しかしながら、「歩けなくてもできること、ではなく、歩けないからできることがある」とあるとき気がついた。それで二十歳の時起業。障害は、プラスに、価値に変えていけると確信している。そこで、私(当社)のビジョンは「バリアバリュー」、すなわち、バリア(障害)をバリュー(価値)に変え、社会を変革していくことである。
この病気は遺伝性で、父も、弟も同様。外に出ることもなく生涯を終えている先祖も。幸いにも私は恵まれて、学校に行けて、またこうして働けている。不便は多いが、だからこそ変えていかねばならない。もし自分が家庭を持てば、子供にも遺伝するかもしれない。その時に子供が苦労しない社会を創りたい。そう願って仕事に向かっている。

2.多様性と向き合った日本の歴史

日本の多様性に関する歴史は非常に古い。飛鳥時代には、障害者にも口分田を与えられており、税も課されていた。なんと驚いたことに、この時代から障害者が社会で平等に扱われていたのである。
時代は遡り江戸時代。全15代の将軍のうち2人が障害者。でも排除されず、サポートの体制が築かれており、成熟社会だったと言える。
第二次大戦後、社会の中に「福祉」が位置付けられた。法定雇用率やバリアフリー化、また2016年には障害者差別解消法が制定され、徐々に障害者を軸とした多様性の社会が形成されてきた。バリアフリー化率は90%以上。欧米よりも圧倒的に進んでいる。
障害者は日本の人口の8%(965万人)。左利きの人が10%と言われるが、それに匹敵する。障害者が物を買う、サービスを利用できる時代になった。すなわち、これからは、単なる社会福祉ではなく、「市場」として見るべきである。経済活動、地域活性、ビジネスとなり得るのだ。

3.障害者に立ちはだかる3つの「バリア」

日本は、障害者が外出しやすい社会であるが、“外出したくなるか”は別。健常者や企業の反応は、「無関心」か「過剰」。人も企業も、向き合い方が2極化している。
もっと、マイノリティの人たちの立場になって考える必要がある。歩けないことが障害なのではなく、社会の側に障害(バリア)がある。そのバリアは「環境、意識、情報」の3つ。

① 環境

  • 施設…バリアを無くすのではなく、最初からつくらない配慮。もしバリアが残っても、開示・発信をすることでミスマッチを防ぐことができる。
  • 商品…マーケティングが必要。障害者を商品企画に巻き込む「インクルーシブな開発」をしよう。「だれ一人取り残さない商品づくり」を目指して。

② 意識

  • 例えばエレベーター、30代以上の人はエレベーターを車いすの人に譲らない。これは教育の問題。20代以下は障害者と一緒に教育を受けている。企業においてはより顕著。障害者が離職している現状がある。
  • 風土づくりという点では「ユニバーサルマナー検定」がおすすめ。特別な知識や、高度な技術は不要。誰もが身に着けて当然の領域にしていきたい。
  • 対応「過剰」にならないためには、「押し付けでなく、障害者に選択肢を」。「ハードを変えられなくても、ハートは変えられる。」

③ 情報

  • 「Webアクセシビリティ」の向上が急がれる。自動読み上げ機能がスマホ等についているが、90%の企業Webサイトは読み上げ機能をつけていない。ECにおける訴訟の増加に伴い、企業の対応も進めていく必要がある。
  • 障害者対応のDXを進めている。障害者手帳は1949年からあるが、なんとフォーマットがバラバラで世の中に283もある。これを1つにまとめ電子化したのがデジタル障害者手帳「MIRAIRO ID」。障害者と企業を結びつけるプラットフォーム。現在3,800社に導入・利用されている。

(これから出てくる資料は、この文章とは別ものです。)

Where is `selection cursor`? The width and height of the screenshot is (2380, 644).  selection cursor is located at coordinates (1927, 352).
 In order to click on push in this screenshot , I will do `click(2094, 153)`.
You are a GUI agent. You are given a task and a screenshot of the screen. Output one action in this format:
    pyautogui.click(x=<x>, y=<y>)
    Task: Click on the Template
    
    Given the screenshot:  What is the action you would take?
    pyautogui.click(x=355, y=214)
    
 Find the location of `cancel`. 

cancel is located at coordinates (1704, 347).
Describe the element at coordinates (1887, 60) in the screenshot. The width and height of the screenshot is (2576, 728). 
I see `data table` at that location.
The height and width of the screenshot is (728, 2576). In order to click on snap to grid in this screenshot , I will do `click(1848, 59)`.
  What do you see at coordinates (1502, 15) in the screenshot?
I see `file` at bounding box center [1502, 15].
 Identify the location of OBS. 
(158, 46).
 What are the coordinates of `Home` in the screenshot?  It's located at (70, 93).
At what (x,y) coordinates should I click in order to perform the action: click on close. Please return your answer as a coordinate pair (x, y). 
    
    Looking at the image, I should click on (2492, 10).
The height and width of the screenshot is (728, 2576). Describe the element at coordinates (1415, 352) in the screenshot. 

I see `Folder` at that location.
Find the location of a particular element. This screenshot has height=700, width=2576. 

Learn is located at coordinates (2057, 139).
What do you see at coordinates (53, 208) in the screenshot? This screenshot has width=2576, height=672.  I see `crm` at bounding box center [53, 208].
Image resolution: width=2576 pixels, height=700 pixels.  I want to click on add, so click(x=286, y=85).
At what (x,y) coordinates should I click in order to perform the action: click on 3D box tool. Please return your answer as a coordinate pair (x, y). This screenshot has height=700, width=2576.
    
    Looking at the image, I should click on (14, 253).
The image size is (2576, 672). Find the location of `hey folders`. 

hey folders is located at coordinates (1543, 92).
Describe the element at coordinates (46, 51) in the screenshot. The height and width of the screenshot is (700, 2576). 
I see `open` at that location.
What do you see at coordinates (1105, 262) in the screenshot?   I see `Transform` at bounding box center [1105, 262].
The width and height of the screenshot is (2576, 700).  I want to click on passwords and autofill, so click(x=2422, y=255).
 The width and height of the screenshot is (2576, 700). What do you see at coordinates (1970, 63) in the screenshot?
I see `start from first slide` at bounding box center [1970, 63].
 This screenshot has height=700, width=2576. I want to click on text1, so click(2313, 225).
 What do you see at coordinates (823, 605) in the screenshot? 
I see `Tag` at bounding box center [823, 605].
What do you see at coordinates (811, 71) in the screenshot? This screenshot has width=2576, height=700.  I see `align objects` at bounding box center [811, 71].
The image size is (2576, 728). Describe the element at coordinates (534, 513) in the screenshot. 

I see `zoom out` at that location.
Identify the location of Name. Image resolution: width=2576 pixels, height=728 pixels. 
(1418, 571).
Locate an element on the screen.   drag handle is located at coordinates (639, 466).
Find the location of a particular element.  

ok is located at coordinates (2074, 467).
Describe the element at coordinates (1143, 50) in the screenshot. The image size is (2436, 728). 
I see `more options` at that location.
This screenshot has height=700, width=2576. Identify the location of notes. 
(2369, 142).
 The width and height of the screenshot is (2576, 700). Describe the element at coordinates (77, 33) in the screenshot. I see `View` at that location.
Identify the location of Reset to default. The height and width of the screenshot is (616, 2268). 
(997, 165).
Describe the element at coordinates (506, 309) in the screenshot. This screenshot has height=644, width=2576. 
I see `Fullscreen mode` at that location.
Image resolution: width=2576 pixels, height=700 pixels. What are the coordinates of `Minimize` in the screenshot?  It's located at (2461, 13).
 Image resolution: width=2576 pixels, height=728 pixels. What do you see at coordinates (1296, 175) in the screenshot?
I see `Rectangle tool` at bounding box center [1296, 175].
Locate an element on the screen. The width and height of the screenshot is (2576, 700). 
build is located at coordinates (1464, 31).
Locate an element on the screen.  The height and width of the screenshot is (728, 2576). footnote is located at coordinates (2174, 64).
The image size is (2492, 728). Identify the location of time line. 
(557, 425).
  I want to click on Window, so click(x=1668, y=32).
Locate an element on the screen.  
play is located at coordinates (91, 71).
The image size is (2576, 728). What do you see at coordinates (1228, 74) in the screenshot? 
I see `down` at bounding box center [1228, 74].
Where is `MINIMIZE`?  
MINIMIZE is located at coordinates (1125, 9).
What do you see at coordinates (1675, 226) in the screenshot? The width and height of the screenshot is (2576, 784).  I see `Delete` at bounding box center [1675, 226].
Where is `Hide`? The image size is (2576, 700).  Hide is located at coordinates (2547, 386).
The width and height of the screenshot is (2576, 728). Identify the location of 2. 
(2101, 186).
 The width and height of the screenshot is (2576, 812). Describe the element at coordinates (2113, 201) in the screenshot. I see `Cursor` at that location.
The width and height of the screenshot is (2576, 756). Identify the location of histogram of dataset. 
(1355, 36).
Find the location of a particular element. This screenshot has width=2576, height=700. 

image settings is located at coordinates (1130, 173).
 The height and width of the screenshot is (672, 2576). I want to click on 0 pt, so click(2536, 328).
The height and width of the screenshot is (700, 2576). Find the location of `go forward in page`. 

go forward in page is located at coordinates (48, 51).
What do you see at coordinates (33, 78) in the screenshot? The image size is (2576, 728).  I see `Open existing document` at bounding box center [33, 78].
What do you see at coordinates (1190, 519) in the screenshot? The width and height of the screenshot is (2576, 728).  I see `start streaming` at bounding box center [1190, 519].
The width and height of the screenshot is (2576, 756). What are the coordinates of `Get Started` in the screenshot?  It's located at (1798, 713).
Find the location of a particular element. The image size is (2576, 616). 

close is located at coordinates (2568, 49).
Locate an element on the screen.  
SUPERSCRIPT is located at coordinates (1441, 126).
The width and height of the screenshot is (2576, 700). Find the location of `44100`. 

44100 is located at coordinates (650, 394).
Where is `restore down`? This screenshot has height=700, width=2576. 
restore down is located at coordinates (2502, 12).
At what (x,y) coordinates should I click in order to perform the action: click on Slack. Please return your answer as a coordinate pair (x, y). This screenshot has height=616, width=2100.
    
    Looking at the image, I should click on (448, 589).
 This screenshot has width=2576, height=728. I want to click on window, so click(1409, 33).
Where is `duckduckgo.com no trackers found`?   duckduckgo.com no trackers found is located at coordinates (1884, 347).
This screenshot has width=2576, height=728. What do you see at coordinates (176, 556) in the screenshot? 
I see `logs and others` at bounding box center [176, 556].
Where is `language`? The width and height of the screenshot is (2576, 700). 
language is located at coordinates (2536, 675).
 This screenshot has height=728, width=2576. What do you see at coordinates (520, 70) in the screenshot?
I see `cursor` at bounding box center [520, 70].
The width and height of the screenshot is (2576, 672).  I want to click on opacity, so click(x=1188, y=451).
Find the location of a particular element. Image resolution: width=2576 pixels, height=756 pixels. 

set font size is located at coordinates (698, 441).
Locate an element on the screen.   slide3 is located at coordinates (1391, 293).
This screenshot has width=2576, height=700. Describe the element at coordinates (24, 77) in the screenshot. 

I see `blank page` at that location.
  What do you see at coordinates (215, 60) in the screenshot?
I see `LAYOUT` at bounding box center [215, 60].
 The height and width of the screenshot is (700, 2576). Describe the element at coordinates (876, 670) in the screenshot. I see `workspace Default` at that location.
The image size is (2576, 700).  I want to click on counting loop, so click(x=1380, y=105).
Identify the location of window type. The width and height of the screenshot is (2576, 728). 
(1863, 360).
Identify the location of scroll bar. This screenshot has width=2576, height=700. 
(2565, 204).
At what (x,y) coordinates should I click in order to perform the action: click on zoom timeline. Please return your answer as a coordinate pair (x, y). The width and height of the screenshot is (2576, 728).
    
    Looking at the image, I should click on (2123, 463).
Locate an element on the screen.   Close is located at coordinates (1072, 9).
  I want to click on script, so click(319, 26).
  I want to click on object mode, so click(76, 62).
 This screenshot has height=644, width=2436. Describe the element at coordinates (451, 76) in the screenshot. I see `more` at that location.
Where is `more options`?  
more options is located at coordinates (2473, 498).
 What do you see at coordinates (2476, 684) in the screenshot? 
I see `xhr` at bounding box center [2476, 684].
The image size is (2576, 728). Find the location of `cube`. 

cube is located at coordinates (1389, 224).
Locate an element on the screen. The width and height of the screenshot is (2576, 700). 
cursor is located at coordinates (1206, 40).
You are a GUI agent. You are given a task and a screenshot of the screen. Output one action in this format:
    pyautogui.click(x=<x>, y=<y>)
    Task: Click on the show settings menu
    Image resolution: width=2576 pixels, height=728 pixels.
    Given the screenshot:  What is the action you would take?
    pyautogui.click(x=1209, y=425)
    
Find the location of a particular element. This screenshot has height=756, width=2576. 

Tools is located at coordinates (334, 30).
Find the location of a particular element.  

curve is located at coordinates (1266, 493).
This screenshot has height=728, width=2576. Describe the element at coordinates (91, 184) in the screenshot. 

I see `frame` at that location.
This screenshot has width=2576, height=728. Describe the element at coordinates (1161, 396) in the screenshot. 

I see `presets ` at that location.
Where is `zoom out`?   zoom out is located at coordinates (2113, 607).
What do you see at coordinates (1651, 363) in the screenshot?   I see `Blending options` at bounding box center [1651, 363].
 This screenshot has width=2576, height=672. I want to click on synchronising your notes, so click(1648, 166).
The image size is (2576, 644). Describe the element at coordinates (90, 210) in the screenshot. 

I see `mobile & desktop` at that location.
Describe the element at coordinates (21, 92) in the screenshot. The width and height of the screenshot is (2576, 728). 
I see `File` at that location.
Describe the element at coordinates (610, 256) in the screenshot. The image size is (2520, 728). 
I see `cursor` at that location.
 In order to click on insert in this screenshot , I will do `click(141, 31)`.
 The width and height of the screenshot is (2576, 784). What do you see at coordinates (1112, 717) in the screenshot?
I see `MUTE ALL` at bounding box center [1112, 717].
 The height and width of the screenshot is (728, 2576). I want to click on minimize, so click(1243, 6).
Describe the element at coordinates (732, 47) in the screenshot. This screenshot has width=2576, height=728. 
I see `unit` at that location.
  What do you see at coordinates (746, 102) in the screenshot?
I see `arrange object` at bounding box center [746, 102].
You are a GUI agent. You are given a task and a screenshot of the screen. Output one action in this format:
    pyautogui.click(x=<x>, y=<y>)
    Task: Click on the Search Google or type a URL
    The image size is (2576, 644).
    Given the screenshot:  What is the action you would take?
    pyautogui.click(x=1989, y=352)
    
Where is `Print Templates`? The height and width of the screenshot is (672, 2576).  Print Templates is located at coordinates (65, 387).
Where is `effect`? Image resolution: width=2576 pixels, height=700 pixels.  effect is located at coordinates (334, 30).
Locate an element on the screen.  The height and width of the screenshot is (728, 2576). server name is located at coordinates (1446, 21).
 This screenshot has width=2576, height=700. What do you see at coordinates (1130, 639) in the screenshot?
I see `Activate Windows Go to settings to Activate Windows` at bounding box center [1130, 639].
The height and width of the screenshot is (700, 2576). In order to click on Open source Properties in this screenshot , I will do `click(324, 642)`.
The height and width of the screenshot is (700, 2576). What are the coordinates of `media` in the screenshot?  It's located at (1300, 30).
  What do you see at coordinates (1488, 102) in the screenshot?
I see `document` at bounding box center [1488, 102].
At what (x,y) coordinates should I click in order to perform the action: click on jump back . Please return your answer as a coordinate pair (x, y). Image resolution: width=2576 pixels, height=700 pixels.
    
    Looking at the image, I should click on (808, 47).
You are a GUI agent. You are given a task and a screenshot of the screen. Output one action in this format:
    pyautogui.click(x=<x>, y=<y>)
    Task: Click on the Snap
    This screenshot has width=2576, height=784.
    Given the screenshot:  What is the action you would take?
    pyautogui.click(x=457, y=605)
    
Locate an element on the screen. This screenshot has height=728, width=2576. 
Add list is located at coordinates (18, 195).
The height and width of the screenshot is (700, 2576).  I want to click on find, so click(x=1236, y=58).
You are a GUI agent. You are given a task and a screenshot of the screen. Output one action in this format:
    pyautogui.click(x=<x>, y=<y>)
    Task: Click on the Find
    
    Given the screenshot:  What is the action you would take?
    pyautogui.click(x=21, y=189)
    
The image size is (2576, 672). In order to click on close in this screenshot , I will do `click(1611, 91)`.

4.今後の日本の在り方 ~多様性溢れる社会に向けて~

障害者対応は、社会貢献だけでなくビジネスに進化している。世界で暮らす障害者18.5億人。13兆ドルの市場があるが、インクルーシブな製品等を提供している企業の割合5%のみ。まだまだできることはたくさんある。
また、高齢者のニーズは、障害者のニーズを統合した状態である。障害者の様々なニーズを満たす事業は、超高齢社会の日本にとって必要なことである。
誰と向き合うべきか、どう対応すべきかを考えることで、もっとビジネスとして成長できる。「社会性と経済性」。ビジネスとして、何ができるかを考え、実践して、業界の手本・規範を皆で創ってほしい。多様性対応が1,300年前から始まっているこの日本だからこそ、ハードも、ハートも、デジタル領域も、世界の手本となる、誇れる日本を実現してほしい。

高橋ゆき氏 コメント(コーディネーター)

高橋 ゆき 氏

株式会社ベアーズ
取締役副社長

  • 修学旅行時の苦い経験(旅行は不便ばかりで行きたくなかったという思い出)が垣内さんのビジネスの種になったとのお話がありました。
  • 単にソーシャルグッドであるだけでなく、また、社会課題をマネタイズしただけでなく、「共感」を生み出し、文化・思想を向上させているのが垣内さんの仕事。垣内さんの言葉が「言霊」になり、様々な思いやアイデアが次々と実現しています。
  • 今回のフォーラムでのご縁が、参加された皆さんの事業創造への行動力に繋がることを願っています。

プロフィール

家事代行サービスのベアーズを創業。家事代行、ハウスクリーニング等を展開、業界のリーディングカンパニーに育てる。各種ビジネスコンテストの審査員やビジネススクールのコメンテーターを務め、また家事研究家、日本の暮らし方研究家としてもテレビ・雑誌などで幅広く活躍中。